Prompt engineering is a class of techniques that improve the capabilities of large language models (LLMs). But matching the right prompt engineering technique to a given prompt requires specialized knowledge and can be time-consuming.
Researchers at Peking University and Baichuan have introduced Prompt Augmentation System (PAS), a technique that improves the performance of LLMs by automatically choosing the best prompting technique for each input.
PAS is plug-and-play and is compatible with various LLMs, making it much easier for users to take advantage of prompt engineering.
The challenges of prompt engineering
While LLMs can generate impressive results with simple prompts, they can be quite sensitive to the way the prompt is phrased. A slight change in the wording of a prompt can significantly change the output of an LLM, even when the user’s intent remains the same.
Prompt engineering techniques aim to find optimal ways to phrase requests to LLMs to improve their performance on different tasks. There are many different prompt engineering techniques, such as few-shot learning, chain-of-thought prompting, ReAct, and tree of thought.

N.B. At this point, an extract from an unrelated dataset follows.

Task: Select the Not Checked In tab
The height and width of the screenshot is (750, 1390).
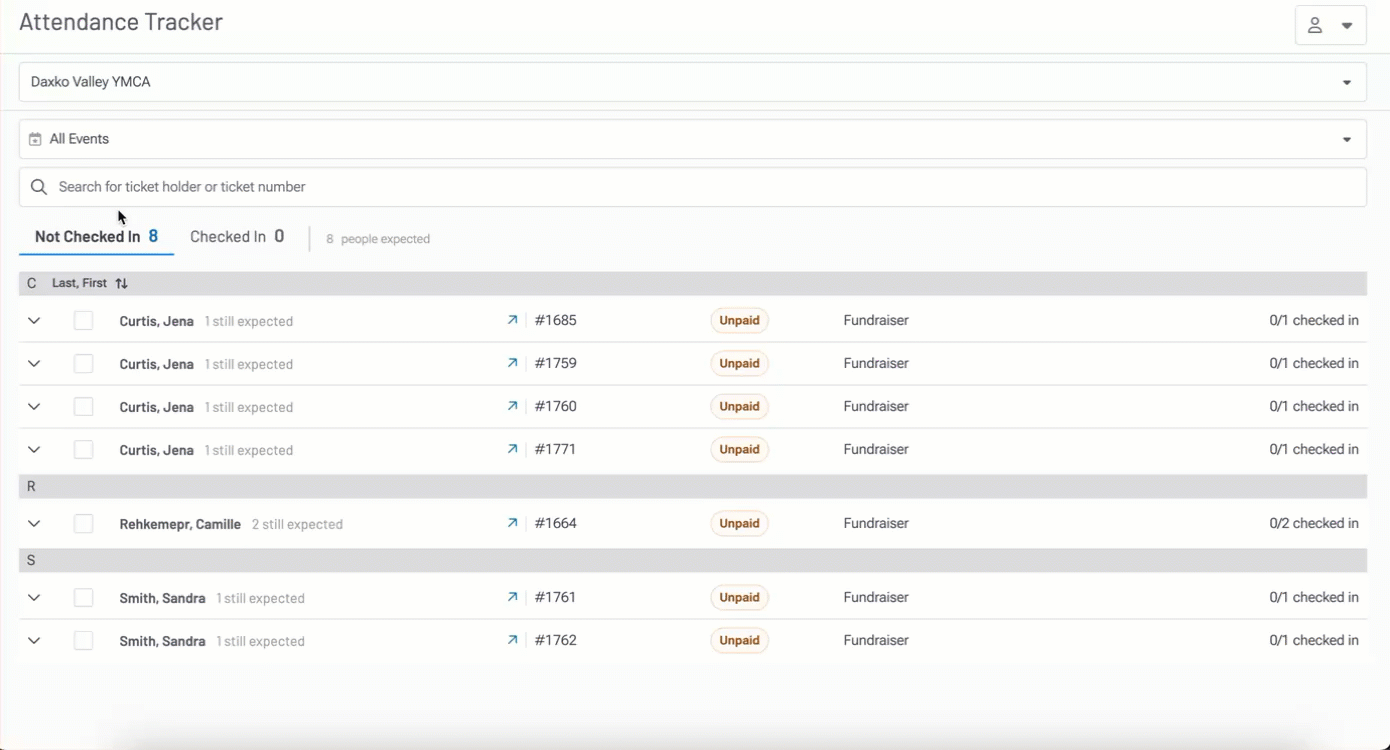Action: pyautogui.click(x=96, y=237)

Each technique has its strengths and weaknesses, and choosing the optimal prompting method often depends on the specific task and the LLM.
Automated prompt engineering (APE) tries to address this challenge by using a model that automatically finds the best prompting technique for each input.

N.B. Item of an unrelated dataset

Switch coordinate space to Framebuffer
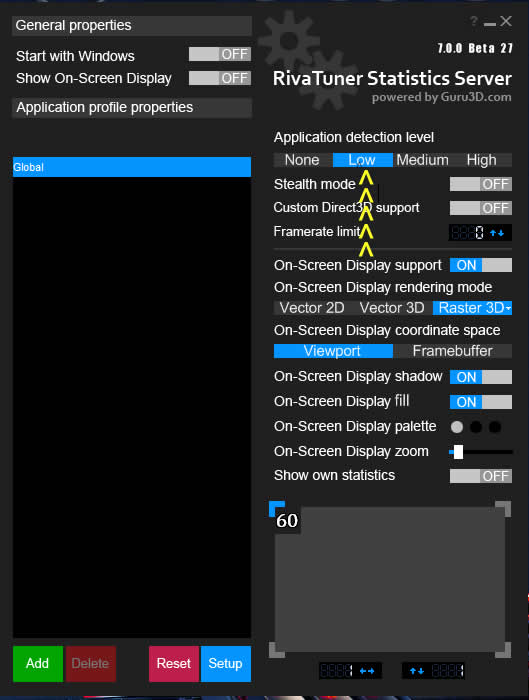 point(452,351)
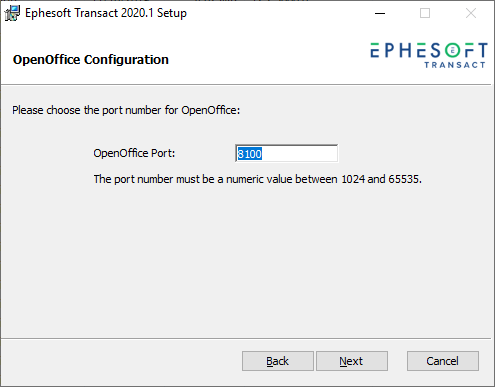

There are various APE models, but despite their benefits, they face several challenges, including the need for large amounts of manually labeled examples, lack of flexibility across different tasks and LLMs, and reliance on outdated evaluation metrics that don’t consider human feedback.
Prompt Augmentation System
The researchers present Prompt Augmentation System (PAS) as a “plug-and-play” APE system that aims to overcome the challenges of previous approaches. Instead of requiring users to write prompts from scratch, PAS augments their input with the instructions and prompt engineering techniques needed to get the best results.
PAS is composed of two main parts: a prompt complementary dataset and an LLM-based prompt augmentation model. The dataset contains pairs of raw prompts and their improved versions, which have been automatically generated and refined through a multi-step process. The prompt augmentation model is then trained on this dataset to learn how to enhance new prompts.
To create the dataset, the researchers first collected high-quality prompts from two curated sources, the LMSYS-1M dataset and the WildChat dataset. They used embedding models and clustering algorithms to group the examples and remove duplicates and prompts that are too similar. They then used an LLM to select the highest-quality prompts and classify them into 14 categories (e.g., question answering and coding).
Next, the researchers used few-shot learning techniques to automatically generate new prompts for each category, using a small set of examples as guidance. They used another few-shot prompt to evaluate the quality of the generated prompts. The low-quality examples were then sent back to the generation step for improvement.
The resulting prompt-complementary dataset, consisting of approximately 9,000 high-quality pairs, can be used to fine-tune a smaller LLM, which serves as the basis of the PAS model.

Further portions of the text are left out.